In this 7-day itinerary I’ve given a few suggestions for beautiful places I’ve stayed or would love to stay, but where you go and what type of accommodation you seek is entirely up to you.

Read next: Where to stop between Lisbon and Lagos

What would I have done differently? 

I’m writing this 7-day Algarve itinerary retrospectively based on a handful of Algarve road trips that I’ve taken over many summers. There are a few things we did that I wouldn’t repeat or tips I travel the coast by.

  • I’d avoid staying in Sagres. I definitely encourage visiting the southwestern point of Portugal to see a spectacular sunset and visit the Cape Saint Vincent lighthouse and the fortress, but I wouldn’t suggest staying there. It’s notoriously very windy and cold, something we didn’t know when we spent three August nights wrapped in jackets.
  • I’d spend less time at the western end of the coast, and more time towards the chilled-out east. I find now when I return, I gravitate towards the quieter, historic eastern villages behind the Ria Formosa. But, of course, everyone is different.

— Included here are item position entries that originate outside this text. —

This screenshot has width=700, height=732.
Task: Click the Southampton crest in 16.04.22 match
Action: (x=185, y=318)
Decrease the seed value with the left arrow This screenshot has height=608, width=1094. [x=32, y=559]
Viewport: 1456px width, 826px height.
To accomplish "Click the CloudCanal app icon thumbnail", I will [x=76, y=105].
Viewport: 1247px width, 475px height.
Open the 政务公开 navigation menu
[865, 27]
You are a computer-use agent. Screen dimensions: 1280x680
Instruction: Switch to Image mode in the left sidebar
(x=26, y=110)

Planning a trip to Portugal? I can help! ✨ Book a one-on-one video call and get custom help organising your perfect Portugal itinerary, filled with artisan finds, fantastic restaurants, and the best destinations. Find out more about my Portugal travel planning service here.

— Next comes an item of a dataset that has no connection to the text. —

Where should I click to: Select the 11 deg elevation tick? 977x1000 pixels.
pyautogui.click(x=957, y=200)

7-day Algarve road trip itinerary

Day 1: Drive to Lagos, choose an aquatic adventure

106km \\ 1 hour and 40 minutes driving, but it depends on where you arrive

Morning: Make your way towards Lagos

Welcome to the sunny Algarve Coast. There’s a few ways to reach Portugal’s southern coastline. You can fly into the Algarve airport in Faro and pick up a rental car. Or if you’re already in Lisbon, the drive south takes around three hours.

I really recommend having a car to explore the Algarve as this way you’ll get the most out of your stay. But if for some reason you can’t rent a vehicle the coast has an okay regional train that runs east to west, and a bus network. You can supplement these with Uber/Bolt rides to get where you need. 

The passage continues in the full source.